Find all the lines in the material below with the word "every", and copy them.
.....
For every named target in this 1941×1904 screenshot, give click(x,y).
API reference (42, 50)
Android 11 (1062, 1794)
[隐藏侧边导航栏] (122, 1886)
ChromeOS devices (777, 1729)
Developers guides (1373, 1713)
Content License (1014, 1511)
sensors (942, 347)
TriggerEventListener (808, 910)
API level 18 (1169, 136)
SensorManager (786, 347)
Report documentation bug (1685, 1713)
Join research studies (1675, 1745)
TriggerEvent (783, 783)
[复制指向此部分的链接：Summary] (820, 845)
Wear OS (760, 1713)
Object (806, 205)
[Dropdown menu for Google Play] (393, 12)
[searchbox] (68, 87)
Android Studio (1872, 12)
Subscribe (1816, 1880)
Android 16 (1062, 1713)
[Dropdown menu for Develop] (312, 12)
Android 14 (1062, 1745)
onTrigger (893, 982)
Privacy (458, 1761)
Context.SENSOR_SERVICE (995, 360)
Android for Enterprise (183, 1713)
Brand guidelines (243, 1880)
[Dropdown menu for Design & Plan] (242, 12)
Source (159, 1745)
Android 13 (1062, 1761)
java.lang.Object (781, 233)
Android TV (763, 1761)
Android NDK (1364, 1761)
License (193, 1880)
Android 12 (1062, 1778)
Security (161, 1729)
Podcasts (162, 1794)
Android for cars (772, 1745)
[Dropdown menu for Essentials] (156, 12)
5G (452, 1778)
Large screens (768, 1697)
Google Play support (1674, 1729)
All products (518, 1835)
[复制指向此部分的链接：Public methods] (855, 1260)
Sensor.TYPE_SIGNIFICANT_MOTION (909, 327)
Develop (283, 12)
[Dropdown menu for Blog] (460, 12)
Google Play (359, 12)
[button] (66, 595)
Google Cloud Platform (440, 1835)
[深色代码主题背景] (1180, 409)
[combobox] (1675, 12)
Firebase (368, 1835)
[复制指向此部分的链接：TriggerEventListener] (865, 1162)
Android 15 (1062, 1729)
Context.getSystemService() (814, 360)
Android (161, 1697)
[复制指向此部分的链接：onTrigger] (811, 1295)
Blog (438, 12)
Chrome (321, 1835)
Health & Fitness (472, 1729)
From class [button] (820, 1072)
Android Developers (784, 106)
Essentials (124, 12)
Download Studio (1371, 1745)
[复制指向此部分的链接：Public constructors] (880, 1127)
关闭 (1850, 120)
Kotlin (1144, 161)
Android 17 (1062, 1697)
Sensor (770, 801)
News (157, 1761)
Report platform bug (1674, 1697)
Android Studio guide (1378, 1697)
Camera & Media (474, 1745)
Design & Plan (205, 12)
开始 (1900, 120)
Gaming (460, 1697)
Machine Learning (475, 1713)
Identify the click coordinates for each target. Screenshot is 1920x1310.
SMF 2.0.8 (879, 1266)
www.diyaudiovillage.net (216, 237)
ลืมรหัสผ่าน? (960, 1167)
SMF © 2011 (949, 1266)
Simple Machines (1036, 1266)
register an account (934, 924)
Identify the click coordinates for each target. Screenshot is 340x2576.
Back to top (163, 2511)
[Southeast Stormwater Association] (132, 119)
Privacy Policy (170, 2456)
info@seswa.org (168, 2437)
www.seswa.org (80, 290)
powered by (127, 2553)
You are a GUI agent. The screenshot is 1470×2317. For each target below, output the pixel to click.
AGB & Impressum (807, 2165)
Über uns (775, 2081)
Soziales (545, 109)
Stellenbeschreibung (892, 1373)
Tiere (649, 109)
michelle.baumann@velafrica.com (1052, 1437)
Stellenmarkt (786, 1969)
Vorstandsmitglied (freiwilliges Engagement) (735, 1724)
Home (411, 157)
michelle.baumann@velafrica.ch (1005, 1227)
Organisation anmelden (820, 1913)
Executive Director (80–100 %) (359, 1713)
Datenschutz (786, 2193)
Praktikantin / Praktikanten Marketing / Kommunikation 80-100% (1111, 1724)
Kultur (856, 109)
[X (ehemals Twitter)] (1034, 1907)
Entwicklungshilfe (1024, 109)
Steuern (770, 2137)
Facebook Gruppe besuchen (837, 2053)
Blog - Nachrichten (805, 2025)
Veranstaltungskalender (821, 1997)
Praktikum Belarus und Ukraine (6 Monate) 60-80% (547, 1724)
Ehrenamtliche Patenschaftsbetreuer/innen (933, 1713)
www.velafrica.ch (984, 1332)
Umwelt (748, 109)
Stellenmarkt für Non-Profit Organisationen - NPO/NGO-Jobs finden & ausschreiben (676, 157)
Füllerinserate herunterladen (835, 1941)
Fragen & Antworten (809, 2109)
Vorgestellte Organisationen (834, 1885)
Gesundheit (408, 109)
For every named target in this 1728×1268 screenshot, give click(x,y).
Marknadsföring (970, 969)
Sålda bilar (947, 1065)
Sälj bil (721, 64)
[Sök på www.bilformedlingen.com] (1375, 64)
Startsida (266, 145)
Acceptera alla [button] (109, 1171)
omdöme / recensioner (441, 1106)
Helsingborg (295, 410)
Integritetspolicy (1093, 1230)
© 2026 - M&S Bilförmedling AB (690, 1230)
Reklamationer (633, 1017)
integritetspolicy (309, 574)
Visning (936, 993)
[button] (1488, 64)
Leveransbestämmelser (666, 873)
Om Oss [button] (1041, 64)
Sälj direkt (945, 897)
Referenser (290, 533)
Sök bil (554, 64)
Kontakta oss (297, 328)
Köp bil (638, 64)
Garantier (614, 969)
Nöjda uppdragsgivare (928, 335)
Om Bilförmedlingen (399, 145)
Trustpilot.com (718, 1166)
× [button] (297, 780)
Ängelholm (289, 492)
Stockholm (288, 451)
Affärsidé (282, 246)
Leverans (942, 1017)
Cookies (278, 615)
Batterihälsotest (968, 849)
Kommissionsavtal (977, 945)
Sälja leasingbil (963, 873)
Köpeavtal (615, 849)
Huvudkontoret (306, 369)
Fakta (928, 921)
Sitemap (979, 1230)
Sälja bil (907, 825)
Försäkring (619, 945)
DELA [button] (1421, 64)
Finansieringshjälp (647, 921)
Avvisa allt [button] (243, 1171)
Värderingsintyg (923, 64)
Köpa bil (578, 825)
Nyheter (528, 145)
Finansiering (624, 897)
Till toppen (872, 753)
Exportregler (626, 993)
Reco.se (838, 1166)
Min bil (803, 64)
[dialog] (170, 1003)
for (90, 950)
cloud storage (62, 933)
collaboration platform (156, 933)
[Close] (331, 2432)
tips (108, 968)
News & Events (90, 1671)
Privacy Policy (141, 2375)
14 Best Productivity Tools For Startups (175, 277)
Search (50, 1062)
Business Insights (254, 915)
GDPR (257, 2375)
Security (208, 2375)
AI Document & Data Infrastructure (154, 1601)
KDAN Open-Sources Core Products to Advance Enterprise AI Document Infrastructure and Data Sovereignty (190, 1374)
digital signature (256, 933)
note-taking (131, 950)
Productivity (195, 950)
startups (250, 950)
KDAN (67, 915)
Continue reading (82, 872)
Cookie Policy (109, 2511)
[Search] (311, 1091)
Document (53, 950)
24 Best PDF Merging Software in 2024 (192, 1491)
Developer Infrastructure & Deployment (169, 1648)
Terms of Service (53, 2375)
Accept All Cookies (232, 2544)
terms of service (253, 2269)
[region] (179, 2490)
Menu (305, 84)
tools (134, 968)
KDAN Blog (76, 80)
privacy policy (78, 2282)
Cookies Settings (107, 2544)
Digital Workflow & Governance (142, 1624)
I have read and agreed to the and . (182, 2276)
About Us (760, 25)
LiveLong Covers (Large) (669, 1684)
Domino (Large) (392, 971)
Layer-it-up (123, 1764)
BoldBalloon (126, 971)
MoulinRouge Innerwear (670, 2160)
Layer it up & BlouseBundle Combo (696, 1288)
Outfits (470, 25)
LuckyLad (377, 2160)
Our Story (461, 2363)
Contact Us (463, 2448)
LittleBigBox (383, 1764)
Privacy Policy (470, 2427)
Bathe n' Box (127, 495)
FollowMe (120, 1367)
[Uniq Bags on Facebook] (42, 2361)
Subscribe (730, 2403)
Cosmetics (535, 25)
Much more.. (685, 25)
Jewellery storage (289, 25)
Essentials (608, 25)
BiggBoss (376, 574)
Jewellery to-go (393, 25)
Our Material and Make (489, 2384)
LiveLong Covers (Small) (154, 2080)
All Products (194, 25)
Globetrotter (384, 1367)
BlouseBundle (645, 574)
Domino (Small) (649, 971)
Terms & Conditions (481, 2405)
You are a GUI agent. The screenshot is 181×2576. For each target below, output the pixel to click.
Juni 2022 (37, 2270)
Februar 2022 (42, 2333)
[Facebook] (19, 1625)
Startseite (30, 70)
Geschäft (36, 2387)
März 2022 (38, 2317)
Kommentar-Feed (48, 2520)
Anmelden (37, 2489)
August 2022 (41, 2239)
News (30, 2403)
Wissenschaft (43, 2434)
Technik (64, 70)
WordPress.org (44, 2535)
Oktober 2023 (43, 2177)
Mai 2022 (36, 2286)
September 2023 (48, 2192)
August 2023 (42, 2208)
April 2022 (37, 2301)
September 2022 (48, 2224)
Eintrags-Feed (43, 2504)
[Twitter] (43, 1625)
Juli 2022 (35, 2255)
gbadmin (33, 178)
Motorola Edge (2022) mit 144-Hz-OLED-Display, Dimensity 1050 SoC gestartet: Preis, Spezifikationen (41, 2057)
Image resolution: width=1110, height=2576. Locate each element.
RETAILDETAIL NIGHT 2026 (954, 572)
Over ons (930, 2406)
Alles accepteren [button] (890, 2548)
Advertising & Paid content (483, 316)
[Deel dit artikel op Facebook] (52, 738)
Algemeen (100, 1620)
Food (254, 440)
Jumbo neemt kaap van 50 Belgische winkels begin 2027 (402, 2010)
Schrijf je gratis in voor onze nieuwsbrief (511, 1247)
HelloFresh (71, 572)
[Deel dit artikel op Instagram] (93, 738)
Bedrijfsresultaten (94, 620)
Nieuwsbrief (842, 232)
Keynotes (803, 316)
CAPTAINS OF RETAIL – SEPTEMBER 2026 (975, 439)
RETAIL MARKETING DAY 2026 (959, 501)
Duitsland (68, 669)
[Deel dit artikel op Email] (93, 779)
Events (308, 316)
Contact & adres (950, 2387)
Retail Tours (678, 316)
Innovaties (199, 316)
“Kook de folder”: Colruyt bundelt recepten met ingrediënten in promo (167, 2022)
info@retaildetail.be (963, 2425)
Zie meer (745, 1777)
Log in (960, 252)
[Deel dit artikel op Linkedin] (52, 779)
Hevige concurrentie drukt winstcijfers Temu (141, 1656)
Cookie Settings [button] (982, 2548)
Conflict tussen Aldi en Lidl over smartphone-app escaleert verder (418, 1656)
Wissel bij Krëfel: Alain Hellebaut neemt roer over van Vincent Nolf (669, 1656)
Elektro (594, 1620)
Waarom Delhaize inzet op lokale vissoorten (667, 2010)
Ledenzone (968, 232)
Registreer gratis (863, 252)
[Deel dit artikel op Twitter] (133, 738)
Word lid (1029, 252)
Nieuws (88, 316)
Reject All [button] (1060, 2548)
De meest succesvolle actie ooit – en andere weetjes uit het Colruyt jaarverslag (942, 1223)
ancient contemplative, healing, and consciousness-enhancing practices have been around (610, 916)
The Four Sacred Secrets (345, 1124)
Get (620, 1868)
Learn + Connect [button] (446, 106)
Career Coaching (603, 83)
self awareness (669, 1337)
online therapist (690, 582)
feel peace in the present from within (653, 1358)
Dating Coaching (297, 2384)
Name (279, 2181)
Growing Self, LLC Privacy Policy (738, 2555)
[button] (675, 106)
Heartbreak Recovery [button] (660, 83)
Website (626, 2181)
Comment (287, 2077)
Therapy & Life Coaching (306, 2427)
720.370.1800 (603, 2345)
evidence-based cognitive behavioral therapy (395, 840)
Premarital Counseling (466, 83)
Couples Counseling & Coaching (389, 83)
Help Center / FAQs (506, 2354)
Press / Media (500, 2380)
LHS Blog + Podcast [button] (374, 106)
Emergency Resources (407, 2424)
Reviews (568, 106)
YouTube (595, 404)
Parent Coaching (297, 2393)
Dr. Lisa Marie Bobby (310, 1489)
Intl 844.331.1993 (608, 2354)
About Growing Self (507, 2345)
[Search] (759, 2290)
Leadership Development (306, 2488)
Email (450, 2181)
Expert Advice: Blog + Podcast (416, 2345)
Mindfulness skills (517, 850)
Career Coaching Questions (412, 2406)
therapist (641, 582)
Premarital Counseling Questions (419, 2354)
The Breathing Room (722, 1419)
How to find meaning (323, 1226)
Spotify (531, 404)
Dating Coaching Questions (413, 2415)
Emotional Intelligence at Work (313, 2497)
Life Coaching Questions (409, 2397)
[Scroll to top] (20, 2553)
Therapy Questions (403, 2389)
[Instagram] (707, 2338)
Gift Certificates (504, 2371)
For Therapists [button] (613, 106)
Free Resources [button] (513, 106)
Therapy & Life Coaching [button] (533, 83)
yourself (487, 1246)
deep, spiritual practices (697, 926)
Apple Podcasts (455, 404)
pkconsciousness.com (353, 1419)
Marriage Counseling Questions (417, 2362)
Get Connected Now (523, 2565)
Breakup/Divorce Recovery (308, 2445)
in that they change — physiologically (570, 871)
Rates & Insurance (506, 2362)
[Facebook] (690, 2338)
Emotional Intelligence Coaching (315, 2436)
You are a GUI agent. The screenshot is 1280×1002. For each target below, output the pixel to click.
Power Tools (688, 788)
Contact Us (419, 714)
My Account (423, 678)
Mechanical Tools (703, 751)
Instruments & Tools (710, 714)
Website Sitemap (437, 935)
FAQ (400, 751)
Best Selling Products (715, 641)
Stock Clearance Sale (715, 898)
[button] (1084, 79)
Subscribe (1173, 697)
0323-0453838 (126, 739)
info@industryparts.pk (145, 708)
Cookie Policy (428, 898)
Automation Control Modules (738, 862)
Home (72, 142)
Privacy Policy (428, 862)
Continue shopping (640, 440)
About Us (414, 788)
.....
Expected output:
For every named target in this 1941×1904 screenshot, give click(x,y).
For every named target in this 1728×1268 screenshot, give click(x,y).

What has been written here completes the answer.